虎打線手も足も出ず…マエケンに脱帽

 「阪神0‐5広島」(1日、甲子園)

 手も足も出なかった。右上腕三頭筋膜炎から復帰登板となった広島・前田健に抑え込まれ、リリーフ陣もとらえられず、阪神は今季5度目の完封負けだ。勝てば今季最多の貯金4だったが、5度目の挑戦も失敗。甲子園で今季初のカード負け越しで、4月23日からの9連戦も4勝5敗と負け越した。マエケンのような相手エースを見事に粉砕する、そんな強い虎を次こそみたい。

 肌を刺す冷たい夜風が身に染みる。5月初戦。聖地を包んだ季節はずれの寒さ。試合は凍った。今季5度目の完封負け。5安打。得点圏に走者が進んだのはわずか1度きり。病み上がりのマエケンに、猛虎の進撃は封じ込まれた。

 三回に奪われた4点が、負のデータを映し出す。タテジマの頭上を覆った黒雲。28戦中、先制した試合は12勝2敗の高勝率を誇るが、逆に先制された試合は、3勝10敗と苦戦を物語る数字が並ぶ。そして、この夜も…。

 四回の攻撃前にベンチ前で組まれた円陣。輪の中心で水谷チーフ打撃コーチが声を張った。1死後、マートンが中前打で出塁したが、福留、新井が続かず、スコアボードに無情のゼロが並び続けた。

 マエケン・アレルギーは深刻だ。7回2安打、無失点に抑えられた先月7日の前回対戦。リベンジを期した今回も、7回4安打、無得点。「真っすぐが打てんのやから、ああやって体が開いてしまうわな」と水谷チーフ打撃コーチの嘆きが選手通路に響いた。

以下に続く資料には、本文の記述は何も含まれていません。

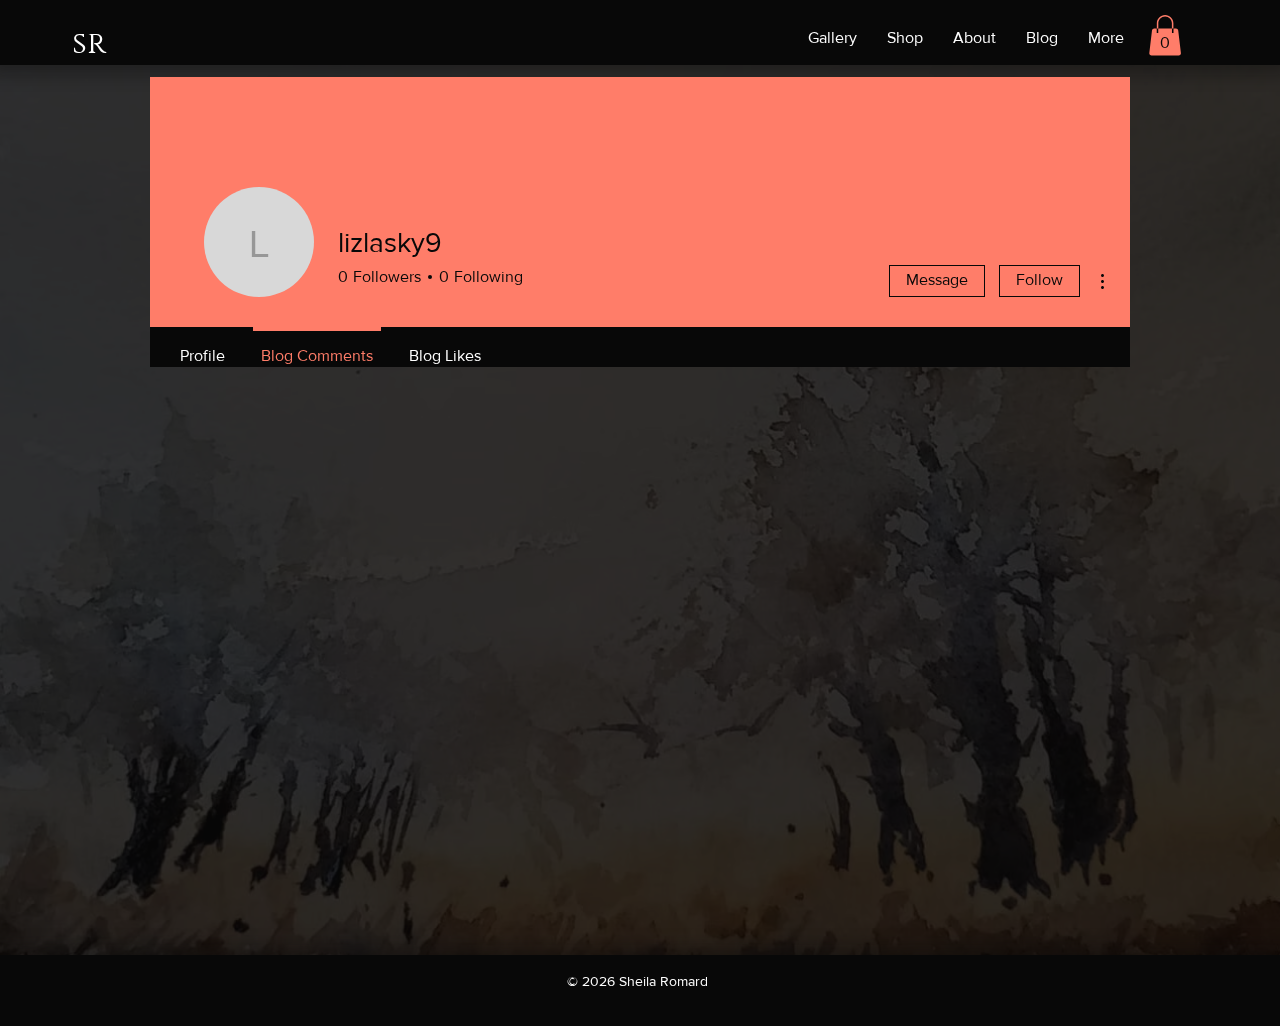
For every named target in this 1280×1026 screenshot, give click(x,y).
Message (937, 279)
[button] (1165, 35)
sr (89, 44)
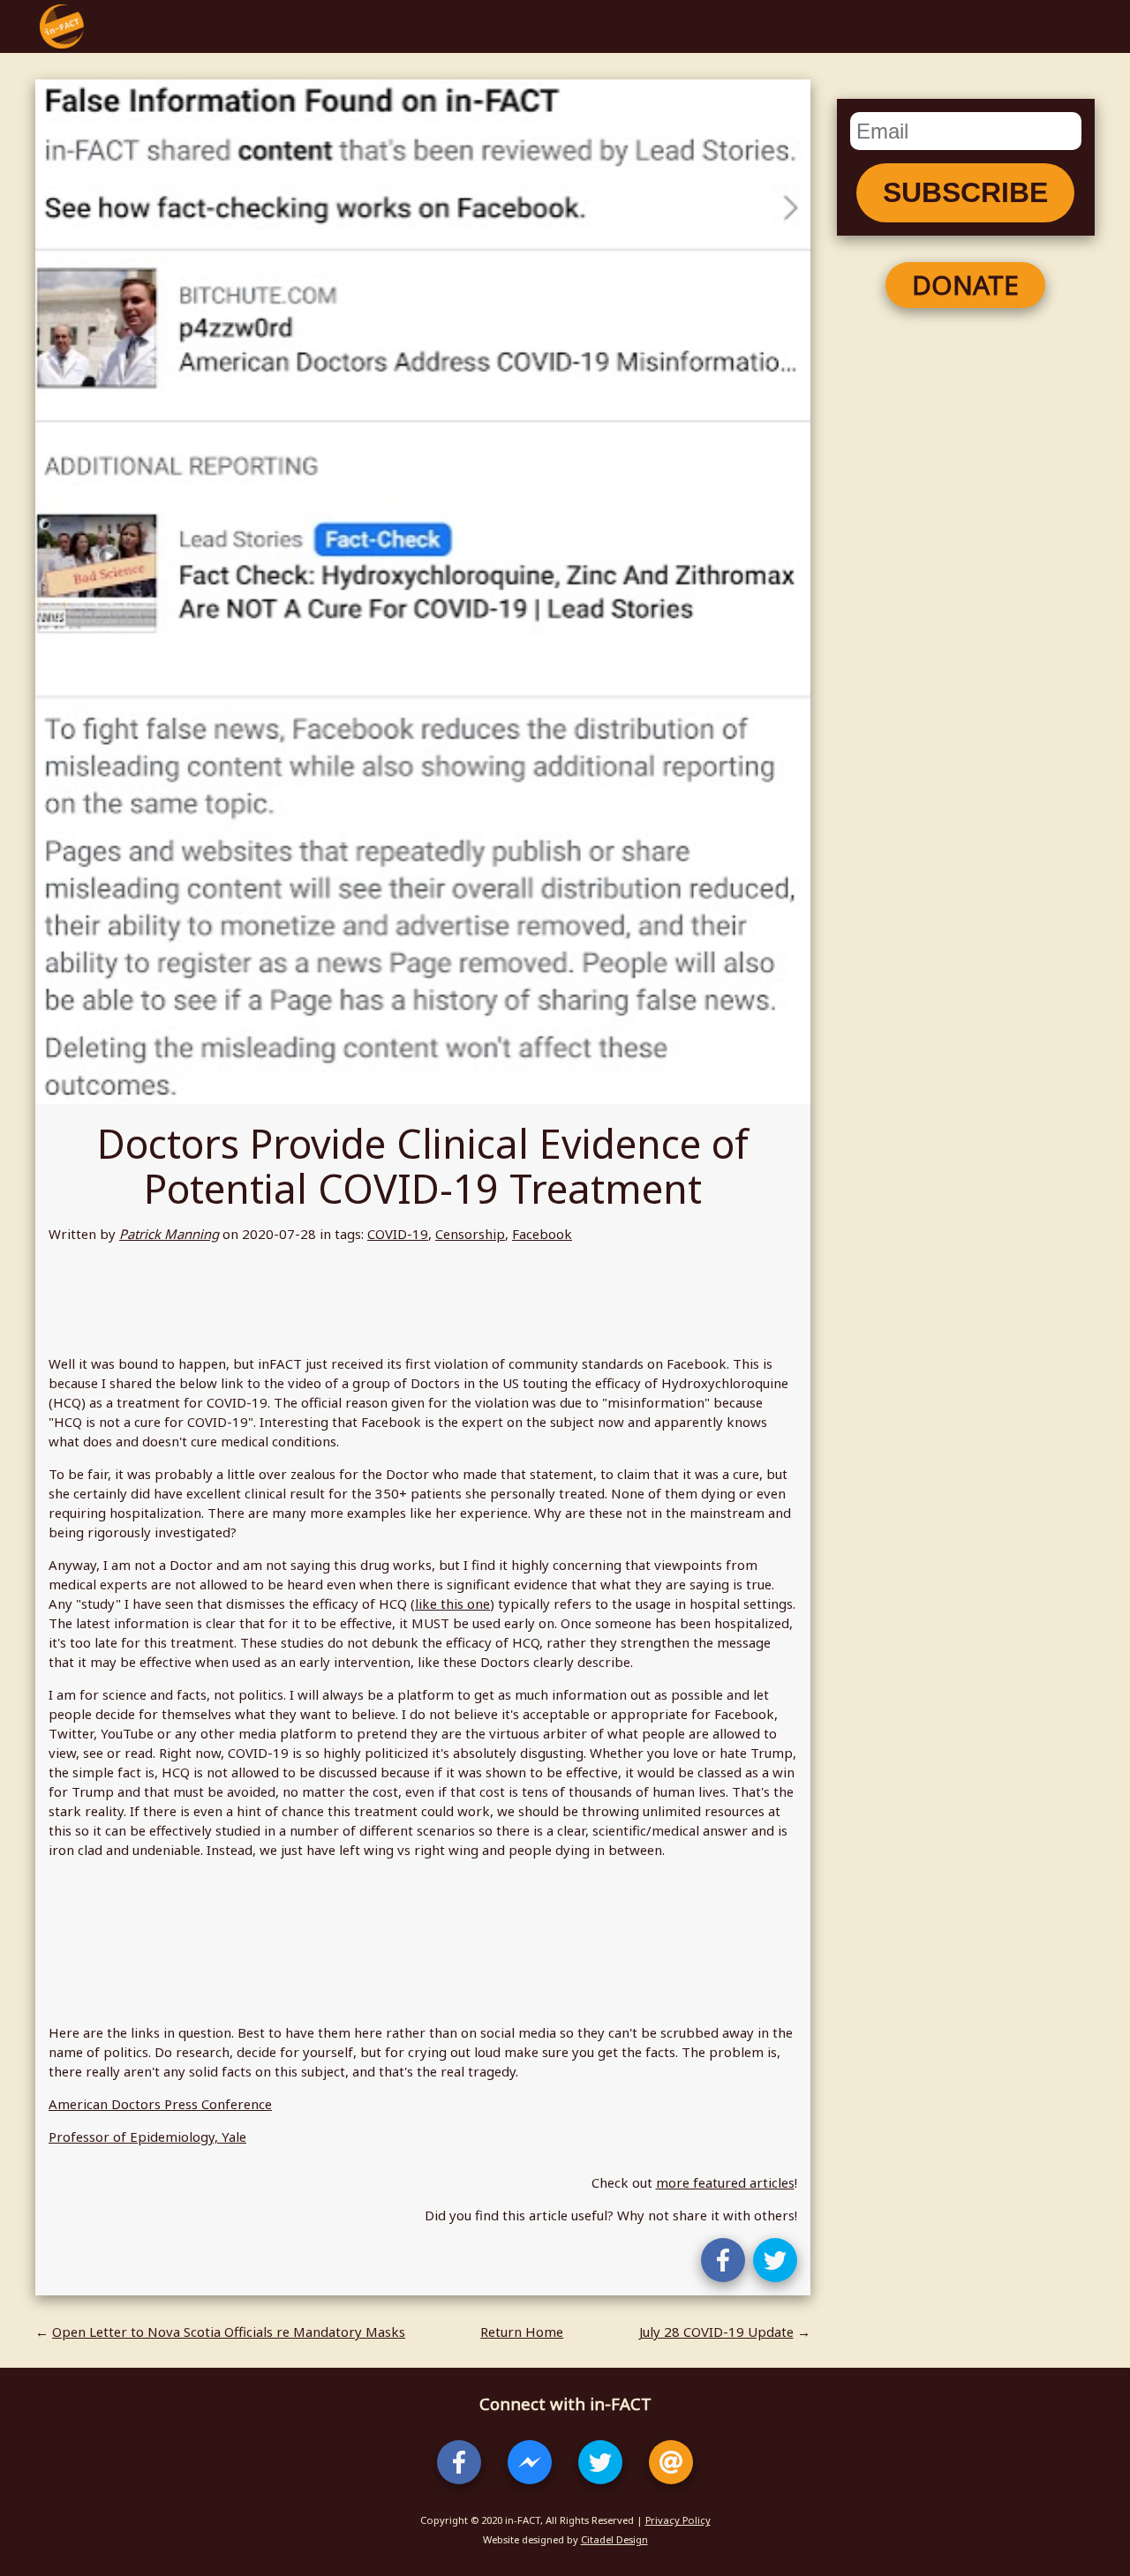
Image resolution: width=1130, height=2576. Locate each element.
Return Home (521, 2331)
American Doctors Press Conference (160, 2104)
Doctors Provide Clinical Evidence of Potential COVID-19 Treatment (423, 1165)
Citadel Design (614, 2539)
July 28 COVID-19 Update (716, 2331)
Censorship (470, 1234)
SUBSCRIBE (965, 192)
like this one (452, 1603)
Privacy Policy (678, 2520)
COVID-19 (397, 1234)
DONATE (965, 285)
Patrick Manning (169, 1234)
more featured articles (725, 2182)
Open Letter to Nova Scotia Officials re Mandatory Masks (228, 2331)
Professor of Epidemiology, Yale (147, 2136)
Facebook (542, 1234)
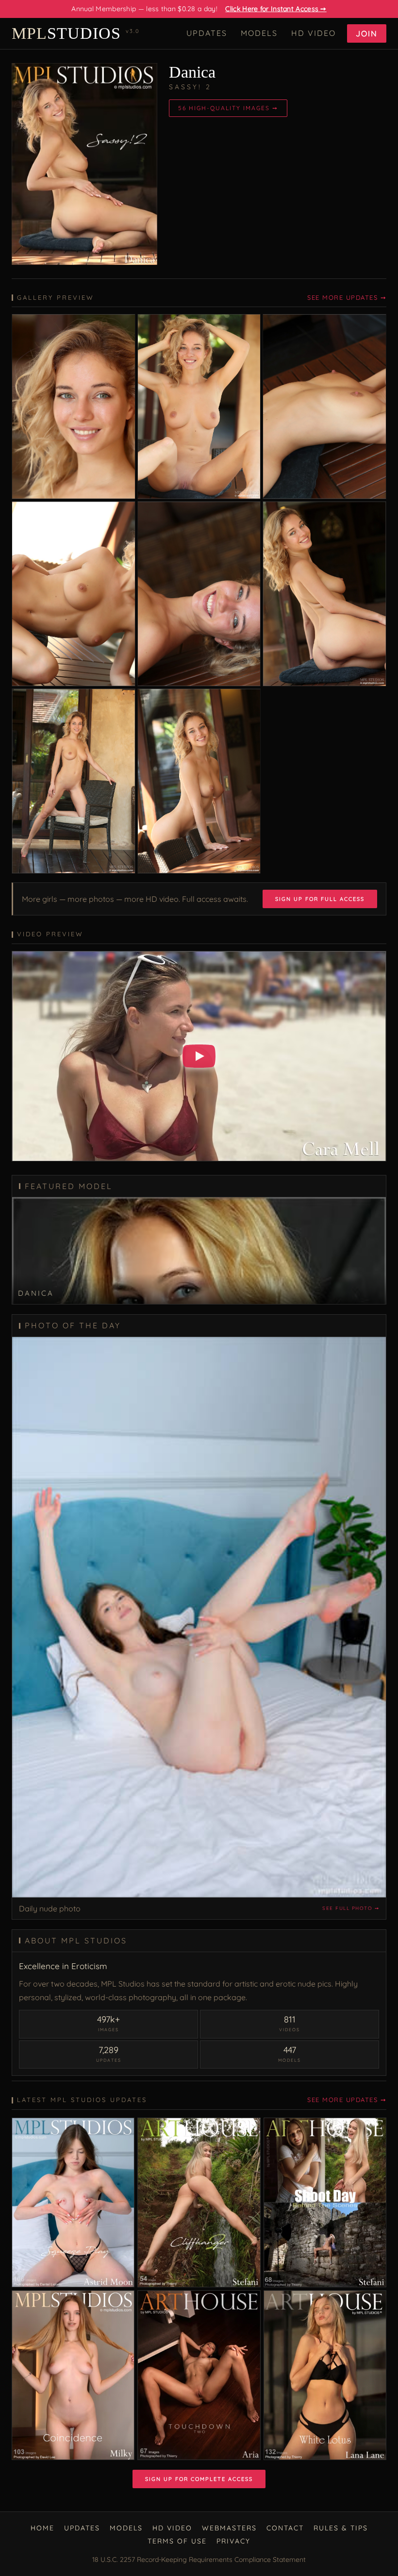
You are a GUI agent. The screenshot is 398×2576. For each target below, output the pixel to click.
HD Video (313, 33)
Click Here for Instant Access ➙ (275, 8)
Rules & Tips (341, 2528)
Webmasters (229, 2528)
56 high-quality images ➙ (228, 108)
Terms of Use (177, 2541)
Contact (285, 2528)
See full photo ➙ (350, 1908)
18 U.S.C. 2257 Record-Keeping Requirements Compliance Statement (199, 2559)
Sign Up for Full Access (320, 899)
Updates (206, 33)
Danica (192, 72)
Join (367, 33)
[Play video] (199, 1056)
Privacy (233, 2541)
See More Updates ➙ (346, 297)
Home (42, 2528)
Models (259, 33)
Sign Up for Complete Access (199, 2479)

 5度目の挑戦も実らなかった。今季最多の貯金4をかけた一戦。目の前に立ちはだかるカベに、またしても阻まれた。不思議なジレンマ。目視できない障壁が、タテジマの歩みを止めさせた。

 「立ち上がりはあんまり良くなかった。4点で配球も変わって、腕も振れだした。こういうピッチャーを打っていかないと乗っていけない。マエケンだけじゃなく、ヨソのエースクラスを打っていかないと。しっかり対策を練っていきます」と和田監督。策の打ちどころはなかった。虎将は潔く完敗を認めつつ、再戦に目を向けた。

 4勝5敗に終わった9連戦。本拠地で戦った最終カードで初の聖地負け越しの憂き目も味わった。募る思いは悔しさの方が喜びを上回る結果となった。

 「一進一退で、負けて勝っての繰り返し。なんとか踏ん張ったのか、それとも乗り切れなかったのか、どうとも取れる展開だった」。勝てる試合があった。星ひとつが境界線を分けた。3日からのヤクルト戦で仕切り直す。薫風そよぐ我が庭で、黄金週間を白星で彩る。